• **Selected extract**:
-------
A Newberry Honor Award winner!
Romiette and Julio, by Sharon Draper

"It was a love story . . . just as good as Romeo and Juliette!" Reviewed by Bria, loyal Hemphill Branch teen reader!

"A contemporary retelling of the Romeo and Juliet story with a happy, upbeat ending. Sixteen-year-old Julio Montague's parents have moved their family to Cincinnati, OH, in order to get their son out of his gang-ridden high school in Corpus Christi, TX. Romiette Cappelle, also 16, is the daughter of successful African-American parents and the granddaughter of college professors. When these two young people, both from proud heritages, begin a romance, they must deal not only with their parents' prejudices but also with the threats of a local gang" School Library Journal

Wednesday, October 1, 2008

The Heather Hills of Stonewycke, by Michael Phillips & Judieth Pella

"This was an interesting historical Christian fiction book, full of romance and intrigue, but the description (in) the book slows the plot down somewhat. It is the first of a trilogy, and I will definately read its sequel" Reviewed by Hannah, Hemphill Library teen reader!
-------
• **Extracted entries**:
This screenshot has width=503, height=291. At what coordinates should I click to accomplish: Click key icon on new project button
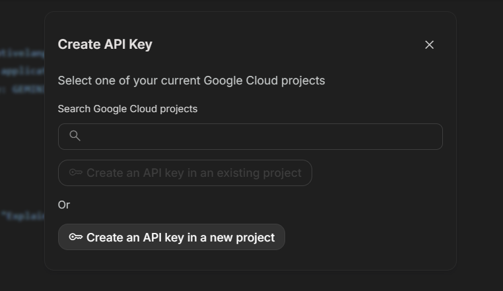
-------
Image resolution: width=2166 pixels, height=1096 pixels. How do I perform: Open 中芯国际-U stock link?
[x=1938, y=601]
-------
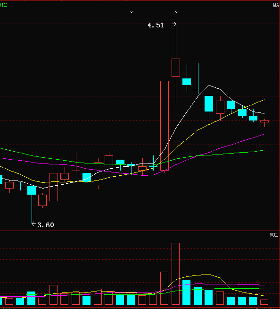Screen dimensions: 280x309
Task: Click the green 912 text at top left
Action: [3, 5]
-------
• **Tasks to carry out**:
- a) In the book reviews, to which city did Julio Montague's parents move their family?
- b) Summarize the book reviews in two sentences.
- c) Retype part of the book reviews, beginning at the words "A Newberry Honor" and stopping after the words "Branch teen reader!".
Rely only on the text to complete what follows.

• **List of solutions**:
- a) Cincinnati, OH.

- b) The reviews praise Sharon Draper's Romiette and Julio, a contemporary retelling of Romeo and Juliet with a happy ending, in which two sixteen-year-olds must deal with their parents' prejudices and the threats of a local gang. They also cover The Heather Hills of Stonewycke, a historical Christian fiction book full of romance and intrigue whose reviewer found that its description slows the plot but plans to read its sequel.

- c)
A Newberry Honor Award winner!
Romiette and Julio, by Sharon Draper

"It was a love story . . . just as good as Romeo and Juliette!" Reviewed by Bria, loyal Hemphill Branch teen reader!